## WORK TASK
Would you filter these records and copy every line that has the word "computer"?

Extracted records
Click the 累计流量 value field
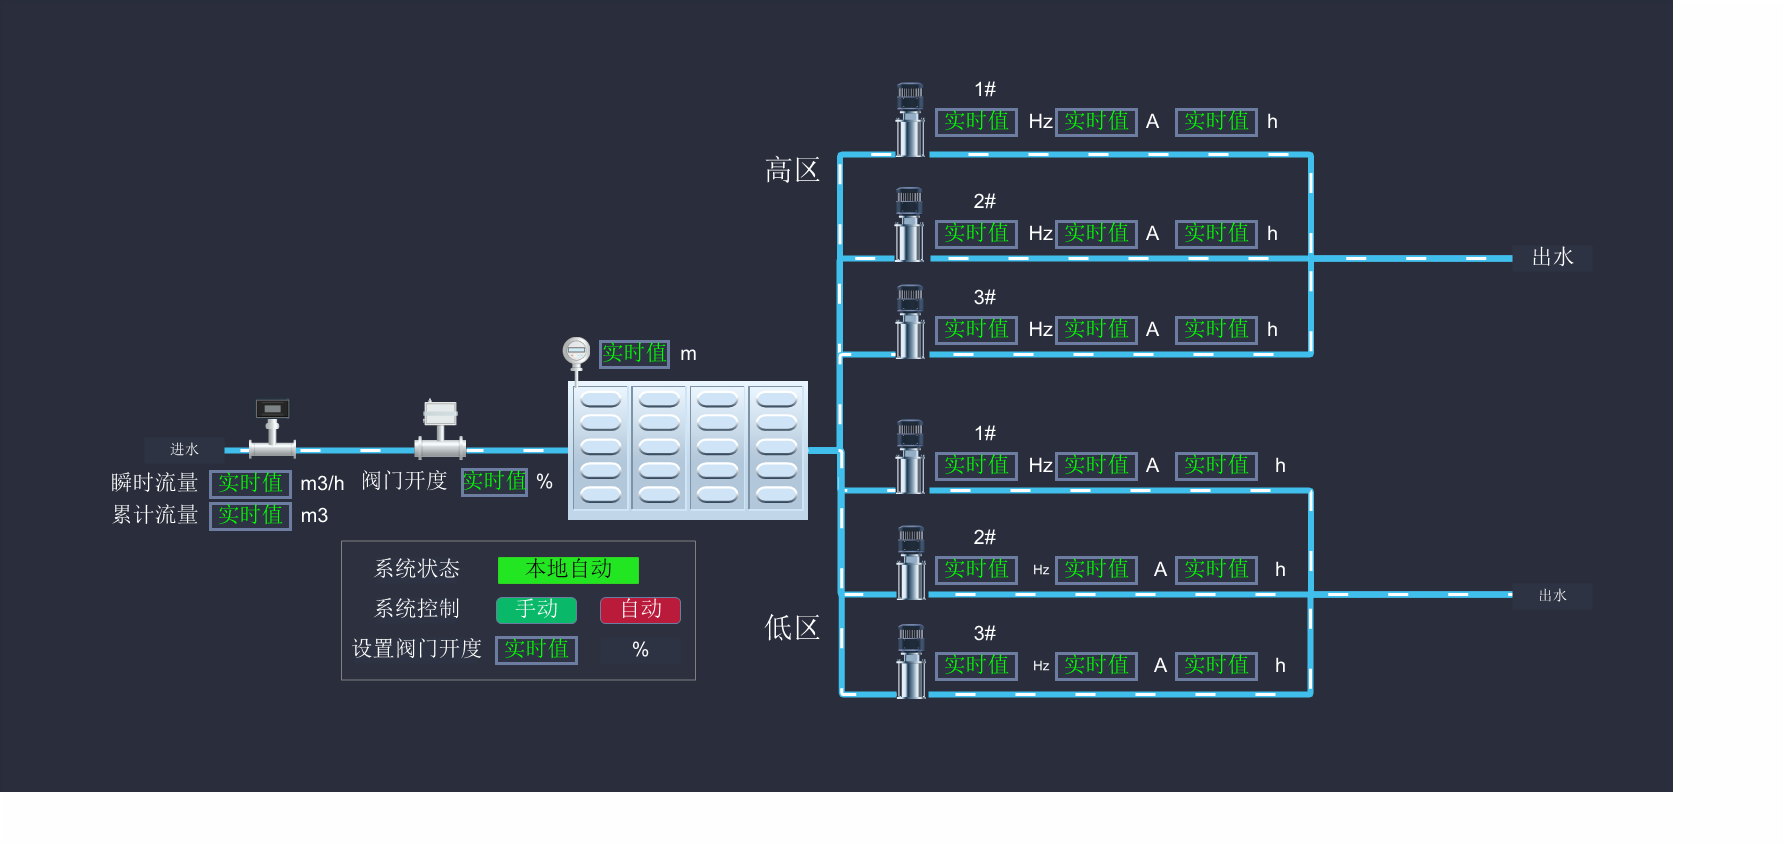Image resolution: width=1784 pixels, height=844 pixels. (250, 516)
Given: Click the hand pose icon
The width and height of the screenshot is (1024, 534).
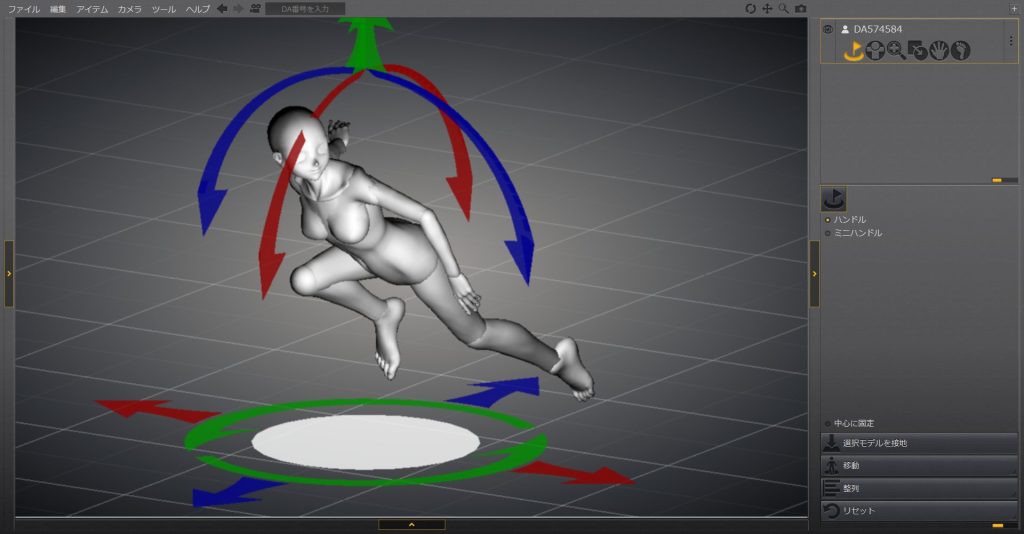Looking at the screenshot, I should tap(939, 50).
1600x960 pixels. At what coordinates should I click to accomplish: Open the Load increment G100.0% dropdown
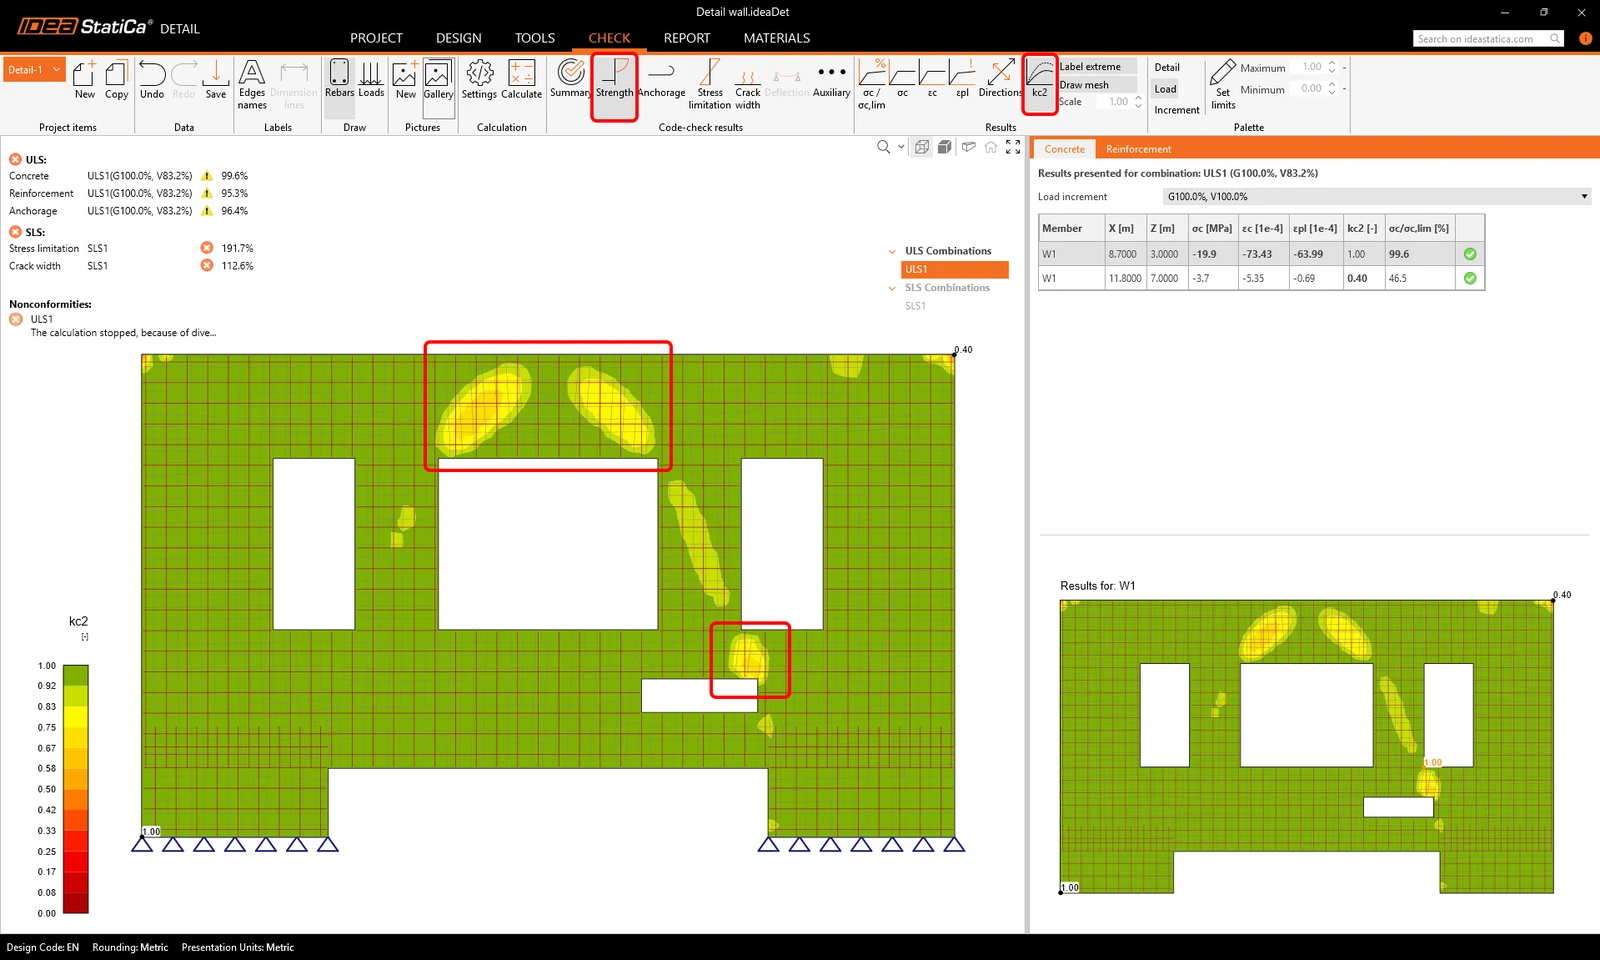(x=1376, y=197)
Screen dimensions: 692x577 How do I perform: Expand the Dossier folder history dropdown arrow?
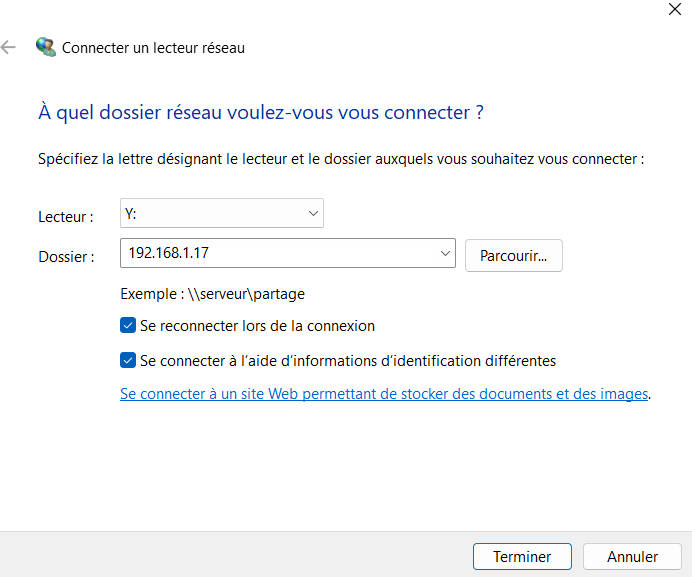pyautogui.click(x=445, y=254)
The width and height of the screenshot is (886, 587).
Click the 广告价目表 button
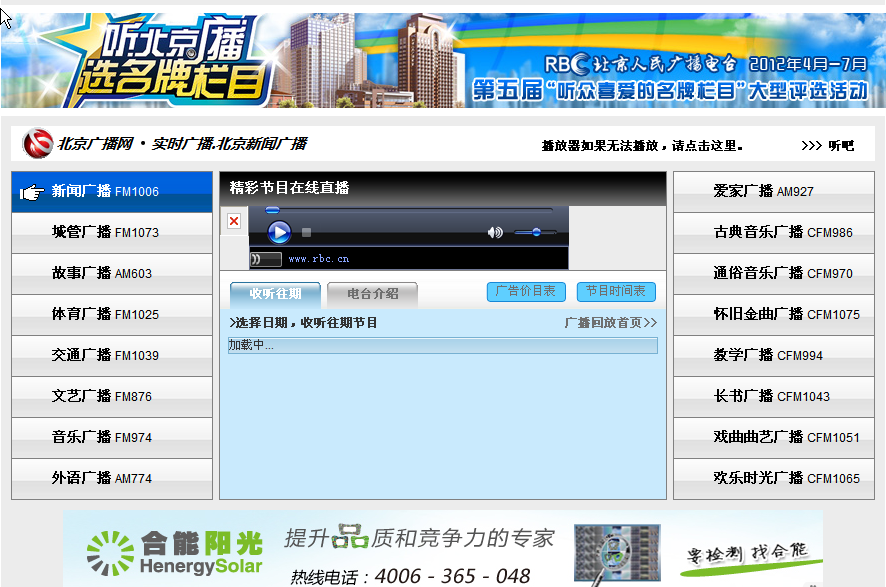pos(526,292)
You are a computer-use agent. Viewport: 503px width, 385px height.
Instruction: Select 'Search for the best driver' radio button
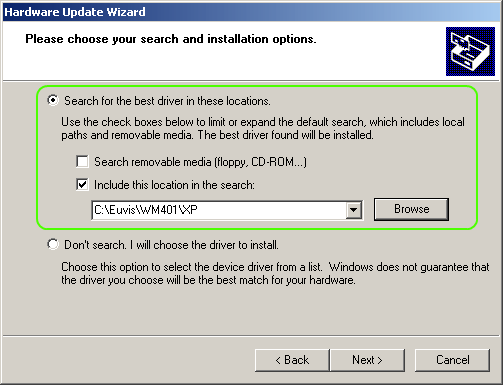click(x=53, y=100)
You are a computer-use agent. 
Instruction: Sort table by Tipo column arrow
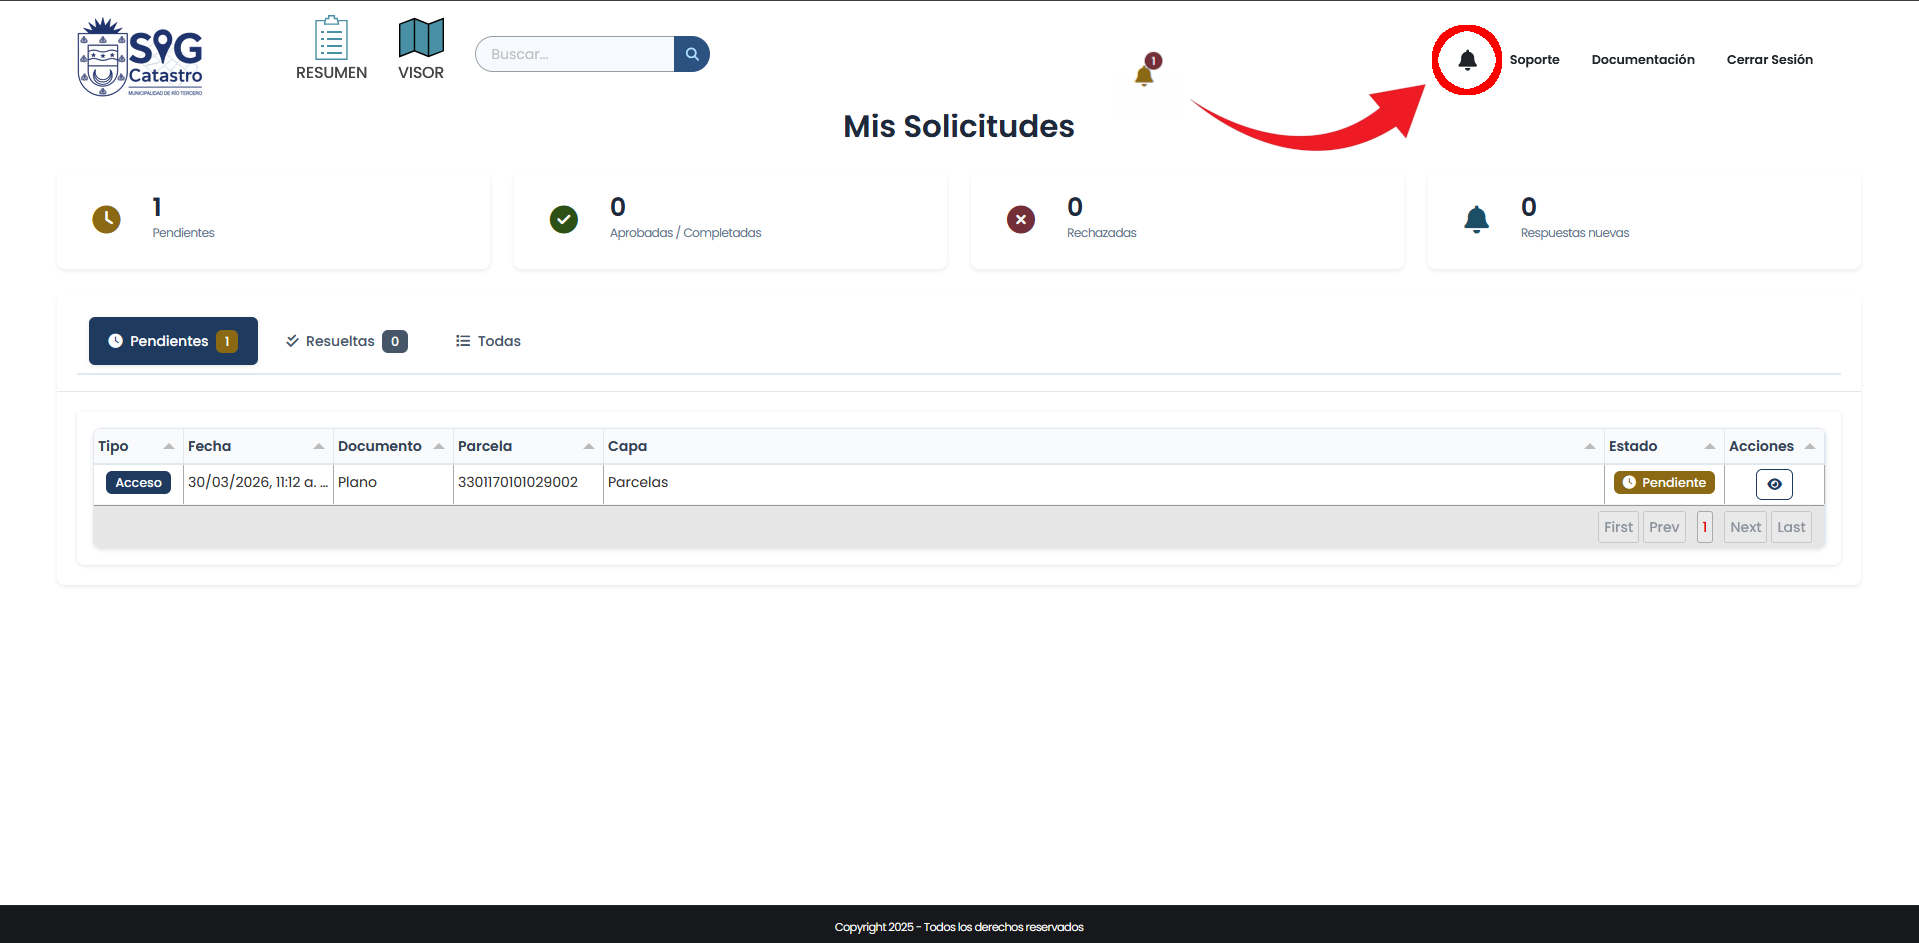tap(169, 446)

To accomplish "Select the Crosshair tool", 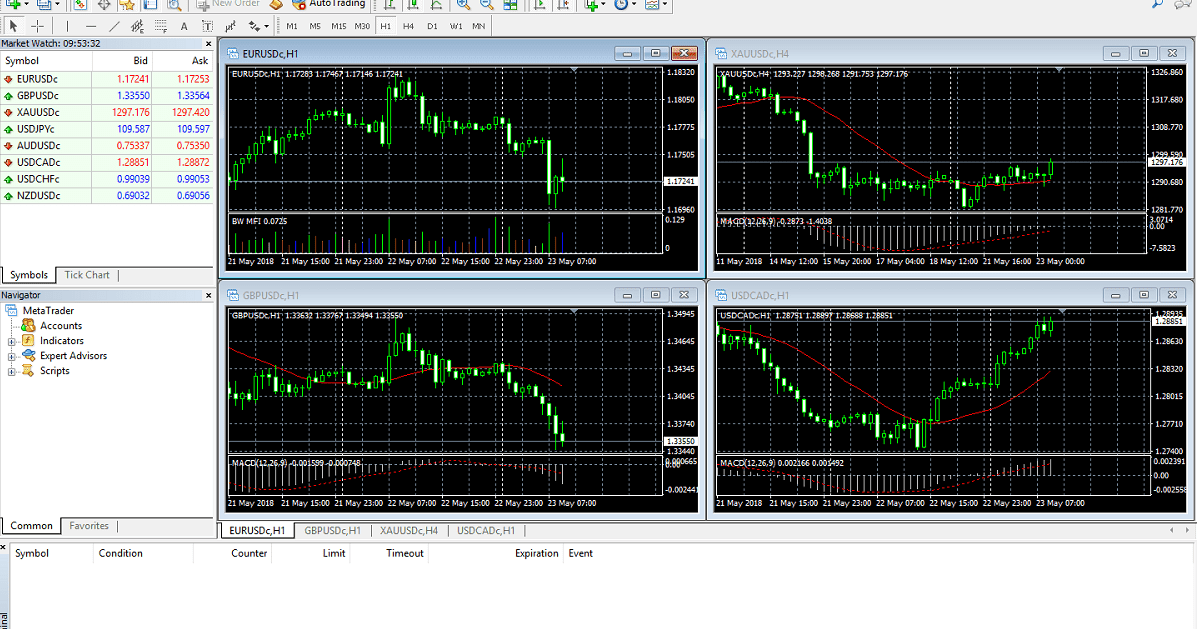I will [36, 25].
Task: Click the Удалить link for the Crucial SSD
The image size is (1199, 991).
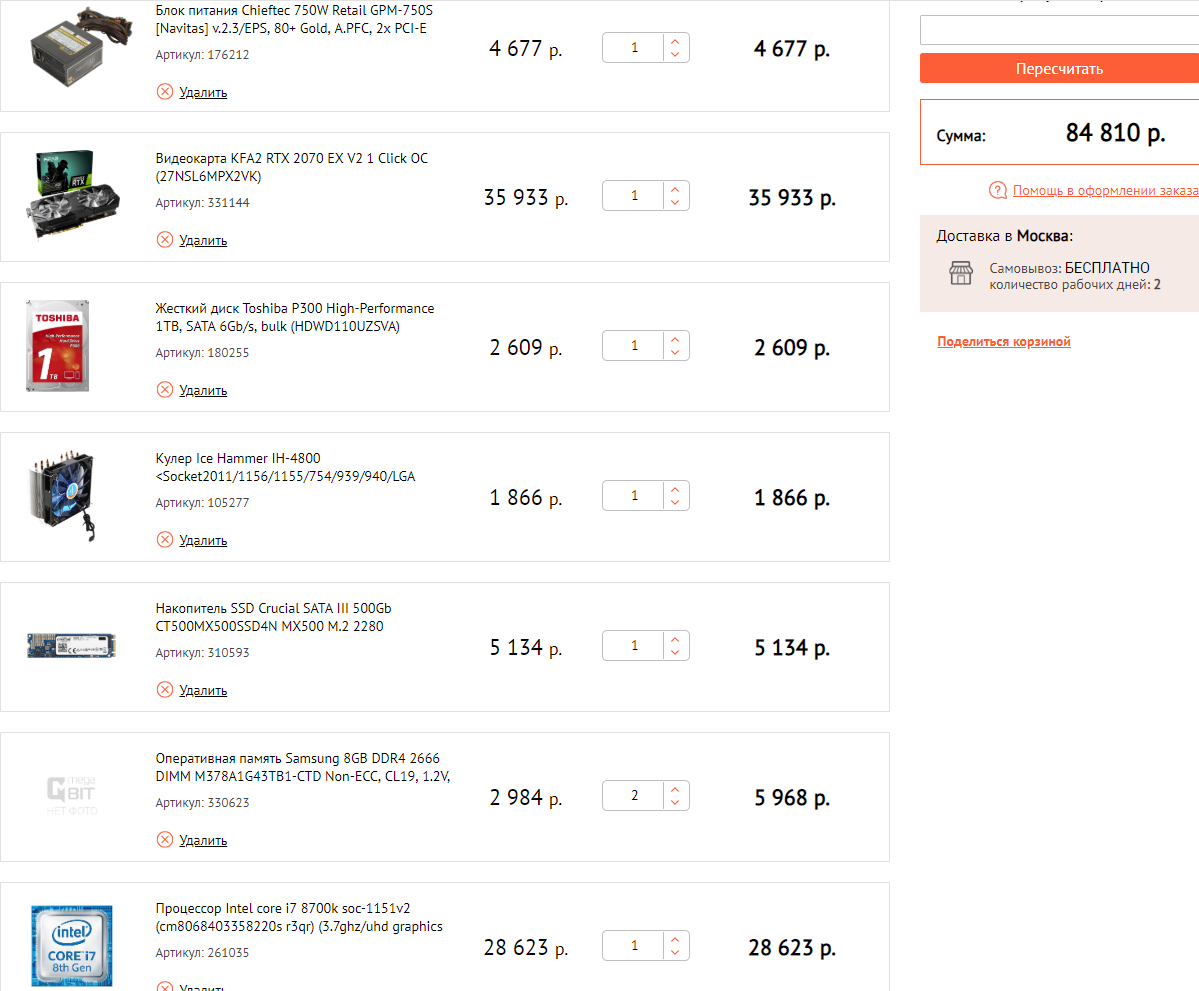Action: click(203, 690)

## SOLUTION TO THE PROBLEM
You are a computer-use agent. Viewport: 503px width, 385px height.
You are a computer-use agent. 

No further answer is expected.